A hallmark of the Metroid Prime series — okay, hold on. I feel weird saying that a subset series that only started one console generation ago, despite being built on a storied franchise, already has its own hallmarks. It’d be like saying that a key component of Mario games is Goomba-stomping after only the first three titles. And yet, core gamers will note that I was very upset when I learned that the Goombas of Super Mario World could not be stomped, only flipped over and kicked around like common Troopas. Interesting how quickly we the gamers will adapt to new technologies or motifs, even in spite of our haranguement of them on message boards.

I’ll start again. A hallmark of the Metroid Prime series is its Scan Visor, which allows Samus to research and record information on a variety of landscape elements, enemy types, and planetary lore. A similar function is performed by Paper Mario’s Goombario, who can give his take on any given screen or nearby character with the tap of a button and provides hints for defeating enemies during battles. The problem is, as a player raised in the “talk to everyone” tradition of old RPGs and adventure games (I wasted a lot of time yakking with passersby in Zelda II) I’m addicted to this sort of information feed. Metroid Prime colour-codes scannable items to show which you’ve studied; I won’t leave a screen until every possible surface is shaded green. Goombario has something to say about every single room, no matter how small or useless it may be, so I have to switch him into the party every time I pass through a door.

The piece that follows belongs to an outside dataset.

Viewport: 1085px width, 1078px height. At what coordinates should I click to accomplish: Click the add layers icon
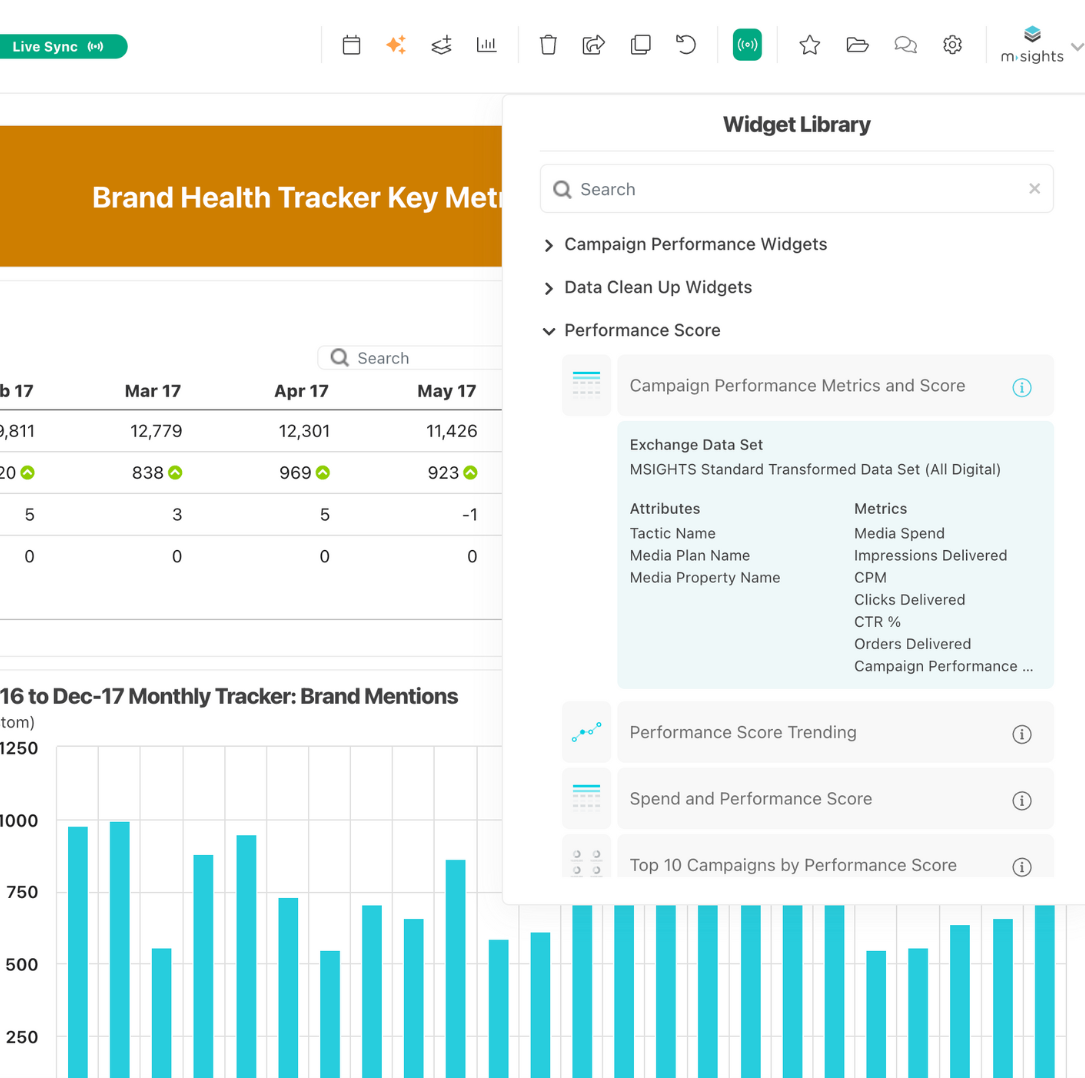point(441,45)
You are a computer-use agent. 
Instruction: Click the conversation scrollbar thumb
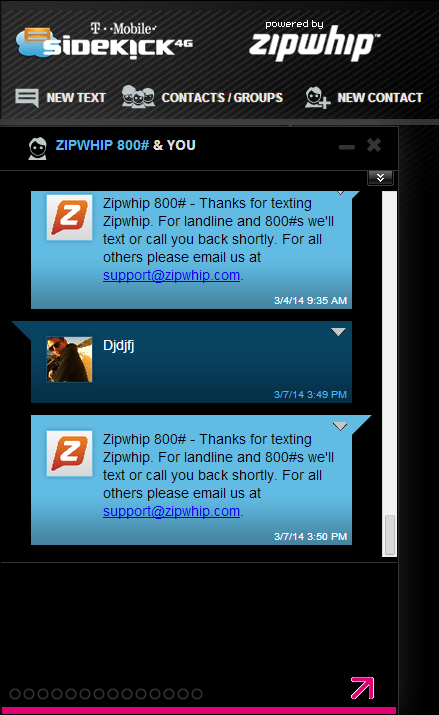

What’s strange is that beyond the odd snippets of useful hints, most of the data is essentially ignorable. For the most part, I shouldn’t need to be told that a storage canister appears to be ruptured, as I can see that for myself. So why bother reading it in the first place? Because aside from my obsessive text-lust, it does bring a certain amount of atmospheric quality to the game world. There’s a particularly gruesome room in MP3 filled with dead Space Pirates; scanning their corpses reveals the details of their demises. “Multiple cranial puncture wounds.” “Phazon scarring on back indicates subject was fleeing.” The player is left to draw their own conclusions, and savvy followers note that the descriptions hint towards the onset of the titular Metroids (made bluntly obvious upon entry into the next room, a laboratory setting where the damn things are flitting about in test tubes and screeching.)

But it takes a moment to scan even the least mission-sensitive objective. A player will be altogether too used to the “chukka-chukka-chukka-chukka-blip” that accompanies every reading by the end of the game. Surely there’s an easier way, like the quickline descriptors of System Shock. What will that do to the extended entries? you may well ask. Well, as I said above, not all of those extended entries may be needed. The option should be presented to the player to truly ignore what is relatively unimportant. In a lighter vein, as I told a friend on the weekend, I would’ve stopped going to Goombario all the time if he’d said something like, “why do I keep describing these rooms? They’re basically all the same.” If much of the descriptive text in your game can be characterized as “extremely similar,” you either need to figure out a better way to impart information to the player, or you need to hire better writers.